Dans un musée j'habitais
Kikou enfant était super protégé au milieu des premières cités HLM de Toulon, là où naissaient "les mauvais garçons". Dans ce parc de plus de dix hectares clos d'un mur d'enceinte de trois mètres, quatre enfants dont j'étais l'ainé vivaient dans un monde à part.. Mon grand père était le gardien de ces lieux, nous habitions la grande ferme provençale de fonction avec mes parents et grands parents. Une usine tronait au milieu du parc entourée de divers bâtiments camouflés par d'immenses arbres. L'usine fonctionnait jour et nuit, quelques ouvriers, des militaires en casquette , parfois des gardes en pompon rouge. Ce lieu sous surveillance est toujours terrain militaire. Né pendant la guerre, je me souviens de l'après guerre, sans savoir, je vivais au milieu d'un Trésor.Du grand portail, on allait à l'usine par la grande allée, de part et d'autres s'élevaient d'immenses palmiers. L'allée, comme une avenue, était bordée de canons galèriens liés les uns aux autres par de lourdes chaines. Sur ces chaines, j'ai appris l'équilibre comme le funambule sur son cable. Entre les canons et l'allée de palmiers jaillissaient de grands socles supportant d'immenses statues qui avaient été la proue d'anciennes galères. Jean Valgean n'était pas loin.
Au plus loin du parc, autour des grands hangars, manoeuvraient sous surveillance militaire, quelques camions bâchés qui ne laissaient rien voir. Plus tard, le Kikou adolescent se faufilera dans ces cavernes où dormaient de poussiéreux trésors . Depuis ma cabane sous les maronniers je m'aventurais en explorateur des lieux interdits.
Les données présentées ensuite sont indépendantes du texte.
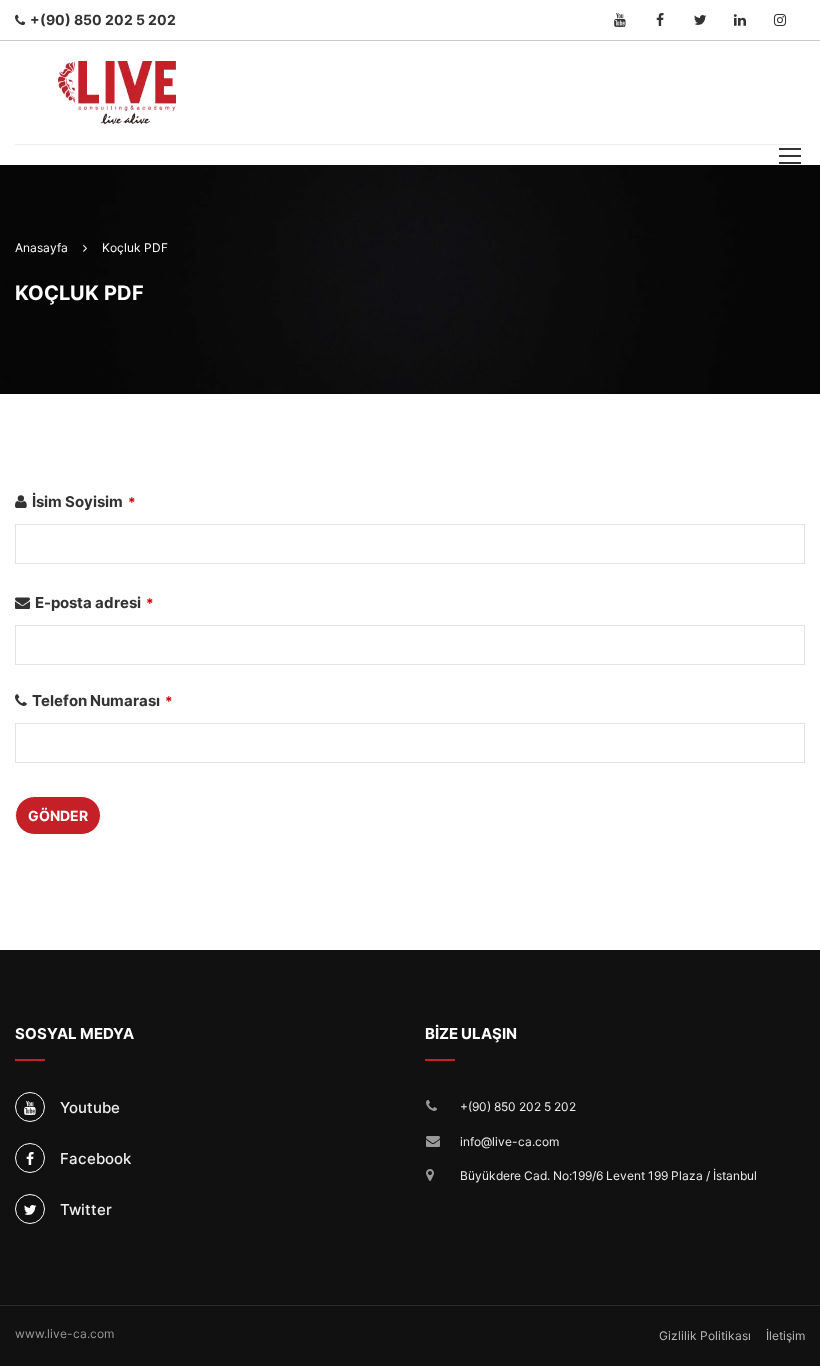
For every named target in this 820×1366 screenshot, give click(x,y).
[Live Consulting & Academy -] (117, 92)
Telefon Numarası (102, 700)
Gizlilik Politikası (705, 1335)
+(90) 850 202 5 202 (518, 1106)
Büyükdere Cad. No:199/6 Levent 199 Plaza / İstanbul (608, 1175)
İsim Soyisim (84, 501)
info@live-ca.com (509, 1141)
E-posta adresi (94, 602)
J'ai éprouvé plus tard la même angoisse au cinéma avec Indiana Jones.
Toulon croulait sous les bombes, la flotte se sabordait, une tranchée avait était creusée dans le parc, la famille s'y réfugiait, je n'étais pas encore né. Un figuier du grand parc avait était cisaillé, un éclat d'obus l'avait mutilé. Cet arbre infirme deviendra notre préféré, tordu, couché, blessé; il avait surveccu; s'il nous offrait ses fruits, c'est son histoire que nous aimions.
Le grand parc de Rodheillac est un terrain militaire des travaux maritimes de l'Arsenal de Toulon. J'y ai passé mes seize premières années. Certains bâtiments cachaient les trésors des musées militaires de la Ville qui avaient été déménagés pendant la guerre afin d'échapper aux pillages et bombardements. En visitant les musées de Toulon aujourd'hui, je retrouve les figures, maquettes, sculptures; ... dont celles de Puget et ce Cuverville. C'était mes jouets, enfant je leur parlais.